*** Source data ***

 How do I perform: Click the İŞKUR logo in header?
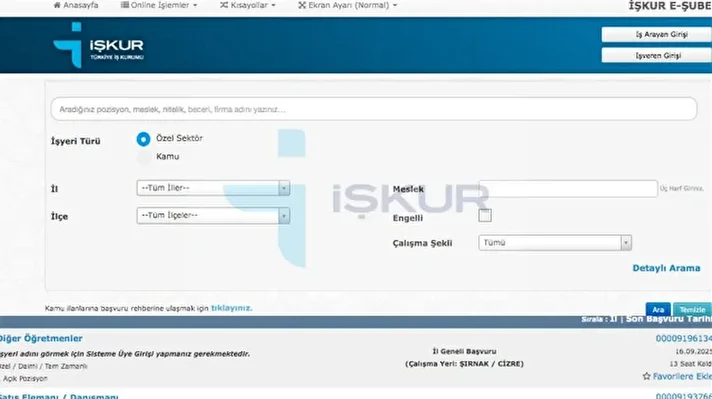click(99, 45)
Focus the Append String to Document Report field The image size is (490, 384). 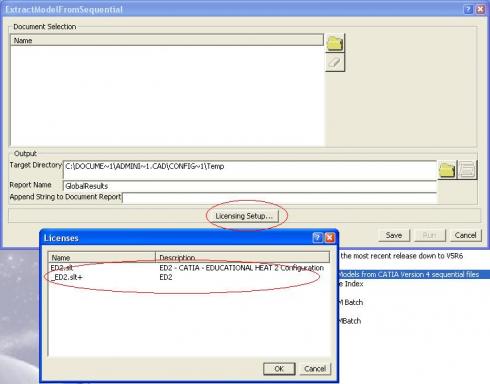pos(280,198)
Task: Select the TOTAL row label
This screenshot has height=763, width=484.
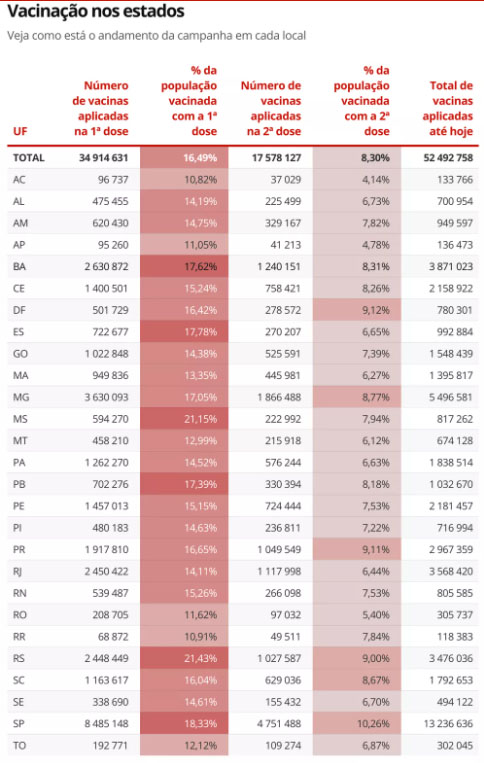Action: point(29,158)
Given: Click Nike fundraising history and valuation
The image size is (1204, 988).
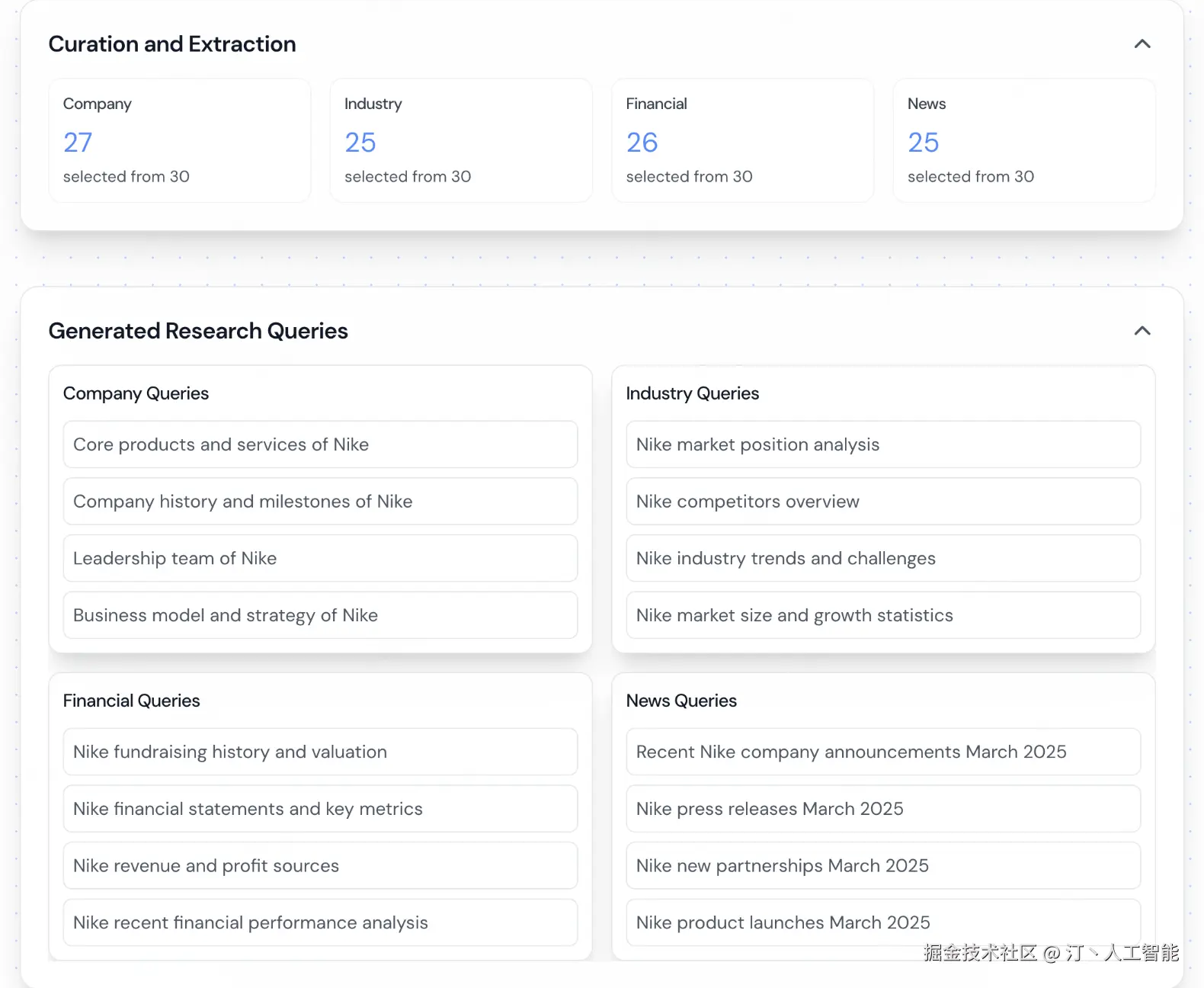Looking at the screenshot, I should [320, 752].
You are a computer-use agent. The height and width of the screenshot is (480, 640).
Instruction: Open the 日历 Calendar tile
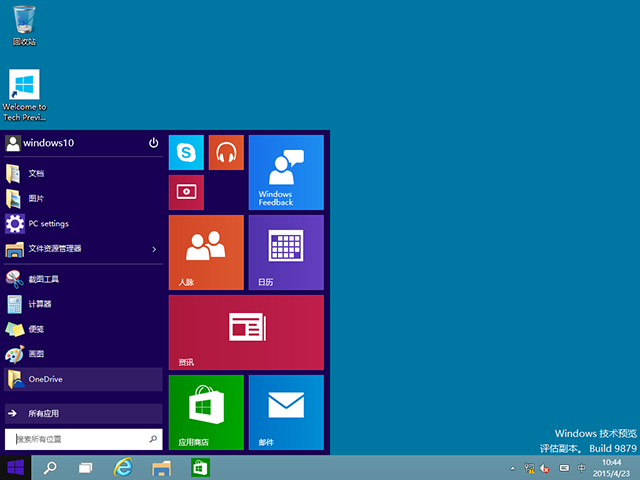286,252
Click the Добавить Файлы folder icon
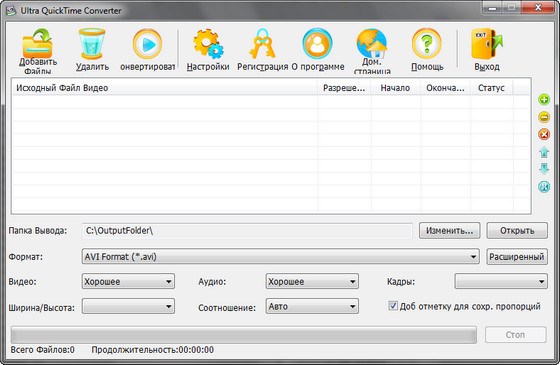The width and height of the screenshot is (560, 365). point(38,44)
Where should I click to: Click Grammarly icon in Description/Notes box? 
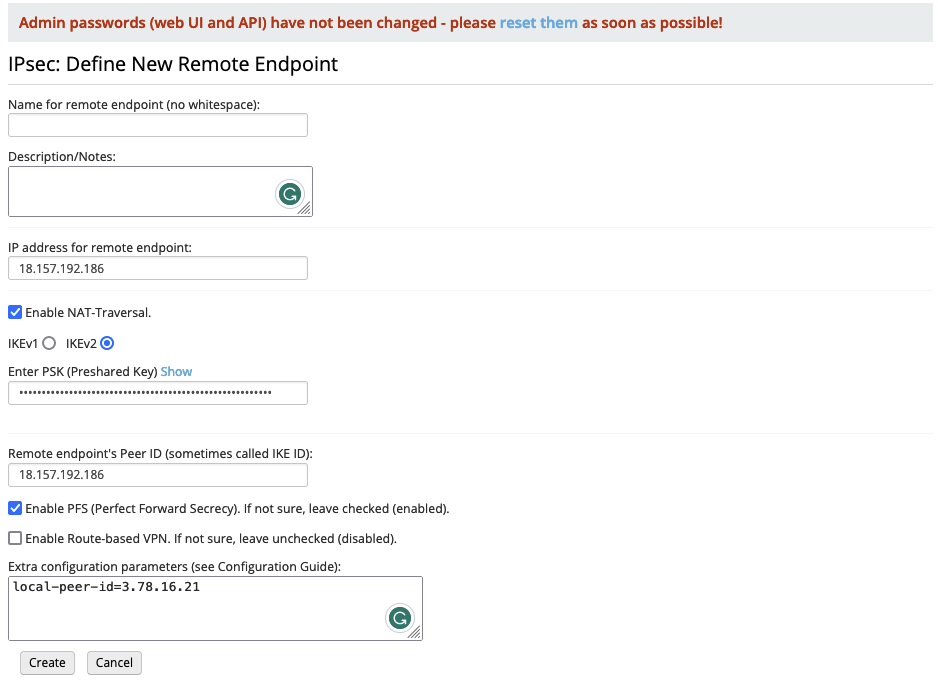(290, 194)
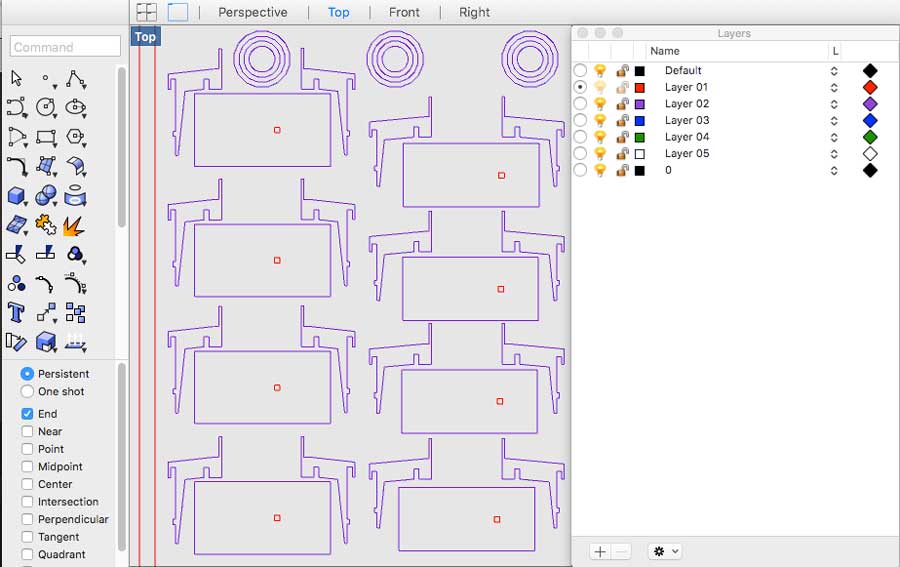Viewport: 900px width, 567px height.
Task: Open the linetype stepper for Layer 04
Action: click(833, 138)
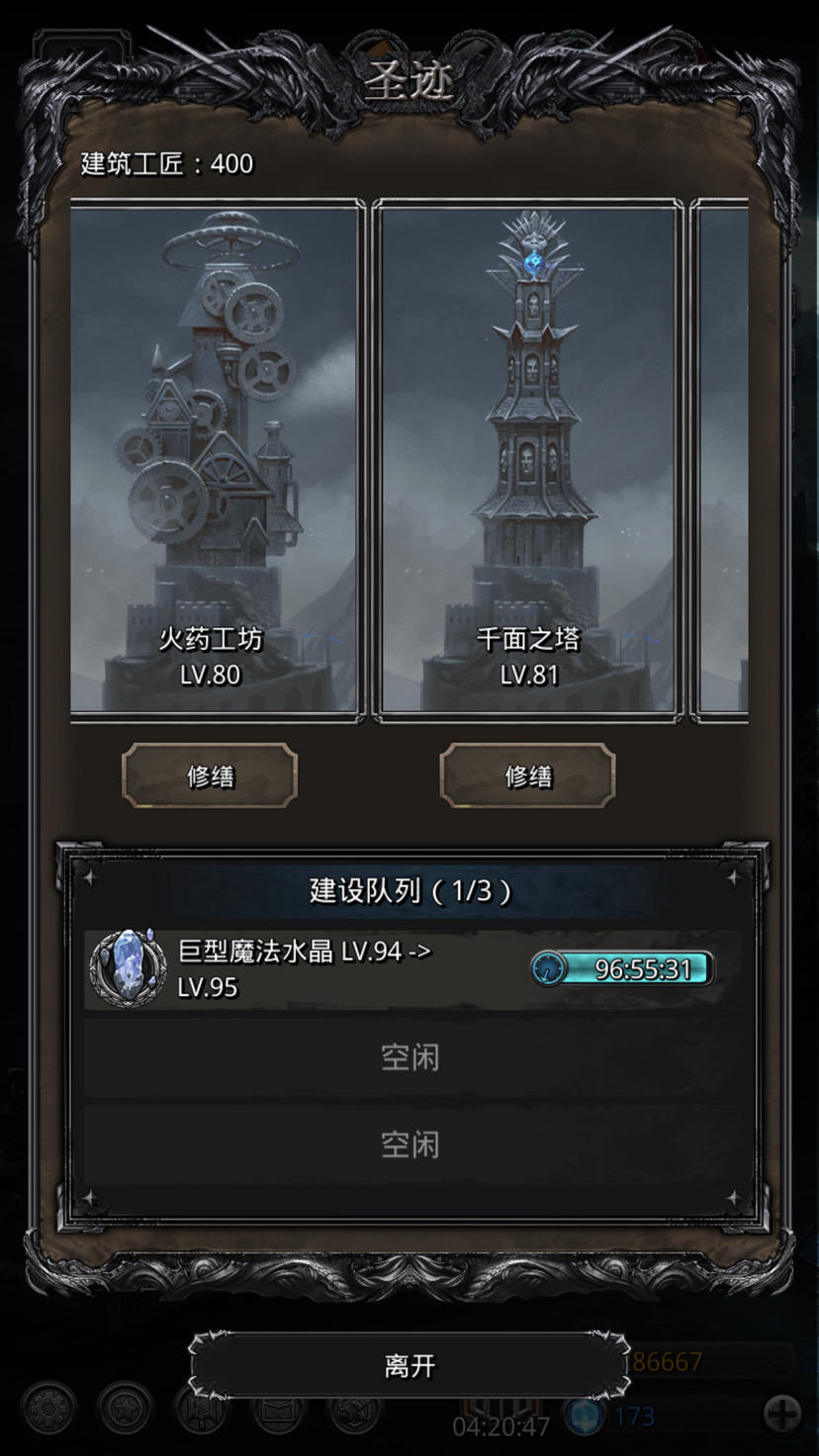The width and height of the screenshot is (819, 1456).
Task: Click the clock icon beside the timer
Action: (548, 969)
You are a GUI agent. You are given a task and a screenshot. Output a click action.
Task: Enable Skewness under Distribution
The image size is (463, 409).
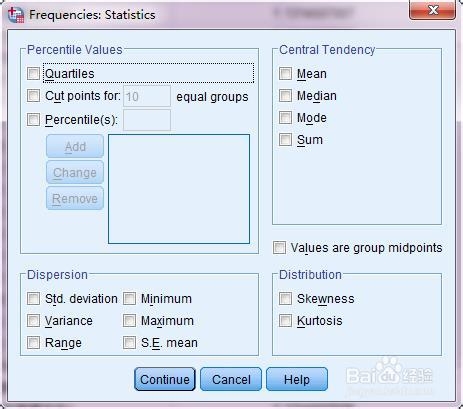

*** End of Source data ***

:: Exercise instructions ::
Retype the lines exactly. Begin at the one that holds "Given: Click Nike", stop at the last line of the entries above, and drop the pictures.

:: Task solution ::
Given: Click Nike fundraising history and valuation
The image size is (1204, 988).
Looking at the screenshot, I should [320, 752].
You are a computer-use agent. The height and width of the screenshot is (480, 640).
Instruction: Open the 日历 Calendar tile
286,252
Click the Добавить Файлы folder icon
The width and height of the screenshot is (560, 365). point(38,44)
Where should I click to: Click Grammarly icon in Description/Notes box? 
(290, 194)
Viewport: 900px width, 567px height.
Task: Open the linetype stepper for Layer 04
Action: click(833, 138)
The width and height of the screenshot is (819, 1456).
Task: Click the clock icon beside the timer
Action: (548, 969)
You are a GUI agent. You are given a task and a screenshot. Output a click action.
Task: Enable Skewness under Distribution
The image size is (463, 409).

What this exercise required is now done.